**The exercise:** Copy the following lines word for word, covering every entry.

**Data shown:**

------------

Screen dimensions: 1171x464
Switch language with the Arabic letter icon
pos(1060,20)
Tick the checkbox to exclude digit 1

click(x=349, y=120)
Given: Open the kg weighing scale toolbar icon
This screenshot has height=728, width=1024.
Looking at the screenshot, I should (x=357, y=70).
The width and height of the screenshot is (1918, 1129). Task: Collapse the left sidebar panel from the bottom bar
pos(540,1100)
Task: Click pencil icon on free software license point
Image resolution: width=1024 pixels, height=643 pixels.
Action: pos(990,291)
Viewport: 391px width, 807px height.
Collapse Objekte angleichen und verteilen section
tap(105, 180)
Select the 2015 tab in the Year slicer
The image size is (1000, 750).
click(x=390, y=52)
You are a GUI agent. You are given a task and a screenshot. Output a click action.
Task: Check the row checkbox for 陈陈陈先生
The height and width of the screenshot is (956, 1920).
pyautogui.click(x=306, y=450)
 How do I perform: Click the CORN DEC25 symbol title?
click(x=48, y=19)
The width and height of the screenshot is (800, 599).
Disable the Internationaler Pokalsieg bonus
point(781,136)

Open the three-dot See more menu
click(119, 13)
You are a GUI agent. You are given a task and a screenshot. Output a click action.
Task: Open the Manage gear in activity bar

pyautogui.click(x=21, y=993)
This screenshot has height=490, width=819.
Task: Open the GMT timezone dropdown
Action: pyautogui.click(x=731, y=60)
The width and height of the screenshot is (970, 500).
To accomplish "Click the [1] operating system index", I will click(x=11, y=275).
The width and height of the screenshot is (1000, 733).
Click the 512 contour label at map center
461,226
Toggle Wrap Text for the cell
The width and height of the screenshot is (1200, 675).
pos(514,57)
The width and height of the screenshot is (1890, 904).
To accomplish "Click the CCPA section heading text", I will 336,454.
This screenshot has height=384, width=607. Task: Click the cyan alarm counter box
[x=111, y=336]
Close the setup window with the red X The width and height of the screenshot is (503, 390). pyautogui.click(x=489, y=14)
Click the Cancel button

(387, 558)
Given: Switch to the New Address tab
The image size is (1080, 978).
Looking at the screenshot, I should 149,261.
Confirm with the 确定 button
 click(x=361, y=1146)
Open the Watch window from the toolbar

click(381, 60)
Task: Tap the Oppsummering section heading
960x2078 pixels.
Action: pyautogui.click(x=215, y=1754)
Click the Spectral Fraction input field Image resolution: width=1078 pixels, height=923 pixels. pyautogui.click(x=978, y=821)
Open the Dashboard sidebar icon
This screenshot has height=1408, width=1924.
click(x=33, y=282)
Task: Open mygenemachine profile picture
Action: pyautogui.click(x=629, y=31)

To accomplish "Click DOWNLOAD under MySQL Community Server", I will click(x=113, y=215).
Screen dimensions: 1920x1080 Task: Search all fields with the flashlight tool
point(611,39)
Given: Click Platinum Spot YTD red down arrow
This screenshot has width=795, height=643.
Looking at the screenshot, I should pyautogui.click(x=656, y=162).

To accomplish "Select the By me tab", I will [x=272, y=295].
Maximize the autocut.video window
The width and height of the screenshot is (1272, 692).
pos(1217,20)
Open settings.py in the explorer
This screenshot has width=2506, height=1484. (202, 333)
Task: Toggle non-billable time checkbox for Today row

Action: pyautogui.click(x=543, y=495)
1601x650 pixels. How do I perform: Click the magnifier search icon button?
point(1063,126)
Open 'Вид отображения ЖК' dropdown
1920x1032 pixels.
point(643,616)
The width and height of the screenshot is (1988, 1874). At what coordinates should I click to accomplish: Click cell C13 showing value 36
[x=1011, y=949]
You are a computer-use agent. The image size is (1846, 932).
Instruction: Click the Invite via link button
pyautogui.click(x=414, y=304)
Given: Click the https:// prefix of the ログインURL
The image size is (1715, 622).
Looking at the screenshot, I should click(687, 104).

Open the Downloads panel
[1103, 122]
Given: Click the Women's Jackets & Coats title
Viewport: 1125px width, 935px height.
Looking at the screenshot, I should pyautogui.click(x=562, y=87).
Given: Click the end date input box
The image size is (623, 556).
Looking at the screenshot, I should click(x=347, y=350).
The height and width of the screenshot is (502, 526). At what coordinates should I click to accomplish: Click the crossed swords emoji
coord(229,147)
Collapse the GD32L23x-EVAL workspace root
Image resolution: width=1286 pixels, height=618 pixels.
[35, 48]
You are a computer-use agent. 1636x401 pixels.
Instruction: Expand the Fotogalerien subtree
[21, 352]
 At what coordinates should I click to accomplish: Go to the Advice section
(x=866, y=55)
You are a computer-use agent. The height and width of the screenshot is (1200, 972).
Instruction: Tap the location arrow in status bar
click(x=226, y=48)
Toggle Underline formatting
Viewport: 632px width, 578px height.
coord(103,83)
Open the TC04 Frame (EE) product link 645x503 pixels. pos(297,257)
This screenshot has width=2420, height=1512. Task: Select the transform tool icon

------------

**Solution to this task:**
Screen dimensions: 1171x464
Switch language with the Arabic letter icon
pos(1060,20)
Tick the checkbox to exclude digit 1

click(x=349, y=120)
Given: Open the kg weighing scale toolbar icon
This screenshot has height=728, width=1024.
Looking at the screenshot, I should (x=357, y=70).
The width and height of the screenshot is (1918, 1129). Task: Collapse the left sidebar panel from the bottom bar
pos(540,1100)
Task: Click pencil icon on free software license point
Image resolution: width=1024 pixels, height=643 pixels.
Action: pos(990,291)
Viewport: 391px width, 807px height.
Collapse Objekte angleichen und verteilen section
tap(105, 180)
Select the 2015 tab in the Year slicer
The image size is (1000, 750).
click(x=390, y=52)
You are a GUI agent. You are given a task and a screenshot. Output a click action.
Task: Check the row checkbox for 陈陈陈先生
The height and width of the screenshot is (956, 1920).
pyautogui.click(x=306, y=450)
 How do I perform: Click the CORN DEC25 symbol title?
click(x=48, y=19)
The width and height of the screenshot is (800, 599).
Disable the Internationaler Pokalsieg bonus
point(781,136)

Open the three-dot See more menu
click(119, 13)
You are a GUI agent. You are given a task and a screenshot. Output a click action.
Task: Open the Manage gear in activity bar

pyautogui.click(x=21, y=993)
This screenshot has height=490, width=819.
Task: Open the GMT timezone dropdown
Action: pyautogui.click(x=731, y=60)
The width and height of the screenshot is (970, 500).
To accomplish "Click the [1] operating system index", I will click(x=11, y=275).
The width and height of the screenshot is (1000, 733).
Click the 512 contour label at map center
461,226
Toggle Wrap Text for the cell
The width and height of the screenshot is (1200, 675).
pos(514,57)
The width and height of the screenshot is (1890, 904).
To accomplish "Click the CCPA section heading text", I will 336,454.
This screenshot has height=384, width=607. Task: Click the cyan alarm counter box
[x=111, y=336]
Close the setup window with the red X The width and height of the screenshot is (503, 390). pyautogui.click(x=489, y=14)
Click the Cancel button

(387, 558)
Given: Switch to the New Address tab
The image size is (1080, 978).
Looking at the screenshot, I should 149,261.
Confirm with the 确定 button
 click(x=361, y=1146)
Open the Watch window from the toolbar

click(381, 60)
Task: Tap the Oppsummering section heading
960x2078 pixels.
Action: pyautogui.click(x=215, y=1754)
Click the Spectral Fraction input field Image resolution: width=1078 pixels, height=923 pixels. pyautogui.click(x=978, y=821)
Open the Dashboard sidebar icon
This screenshot has height=1408, width=1924.
click(x=33, y=282)
Task: Open mygenemachine profile picture
Action: pyautogui.click(x=629, y=31)

To accomplish "Click DOWNLOAD under MySQL Community Server", I will click(x=113, y=215).
Screen dimensions: 1920x1080 Task: Search all fields with the flashlight tool
point(611,39)
Given: Click Platinum Spot YTD red down arrow
This screenshot has width=795, height=643.
Looking at the screenshot, I should pyautogui.click(x=656, y=162).

To accomplish "Select the By me tab", I will [x=272, y=295].
Maximize the autocut.video window
The width and height of the screenshot is (1272, 692).
pos(1217,20)
Open settings.py in the explorer
This screenshot has width=2506, height=1484. (202, 333)
Task: Toggle non-billable time checkbox for Today row

Action: pyautogui.click(x=543, y=495)
1601x650 pixels. How do I perform: Click the magnifier search icon button?
point(1063,126)
Open 'Вид отображения ЖК' dropdown
1920x1032 pixels.
point(643,616)
The width and height of the screenshot is (1988, 1874). At what coordinates should I click to accomplish: Click cell C13 showing value 36
[x=1011, y=949]
You are a computer-use agent. The image size is (1846, 932).
Instruction: Click the Invite via link button
pyautogui.click(x=414, y=304)
Given: Click the https:// prefix of the ログインURL
The image size is (1715, 622).
Looking at the screenshot, I should click(687, 104).

Open the Downloads panel
[1103, 122]
Given: Click the Women's Jackets & Coats title
Viewport: 1125px width, 935px height.
Looking at the screenshot, I should pyautogui.click(x=562, y=87).
Given: Click the end date input box
The image size is (623, 556).
Looking at the screenshot, I should click(x=347, y=350).
The height and width of the screenshot is (502, 526). At what coordinates should I click to accomplish: Click the crossed swords emoji
coord(229,147)
Collapse the GD32L23x-EVAL workspace root
Image resolution: width=1286 pixels, height=618 pixels.
[35, 48]
You are a computer-use agent. 1636x401 pixels.
Instruction: Expand the Fotogalerien subtree
[21, 352]
 At what coordinates should I click to accomplish: Go to the Advice section
(x=866, y=55)
You are a computer-use agent. The height and width of the screenshot is (1200, 972).
Instruction: Tap the location arrow in status bar
click(x=226, y=48)
Toggle Underline formatting
Viewport: 632px width, 578px height.
coord(103,83)
Open the TC04 Frame (EE) product link 645x503 pixels. pos(297,257)
This screenshot has width=2420, height=1512. Task: Select the transform tool icon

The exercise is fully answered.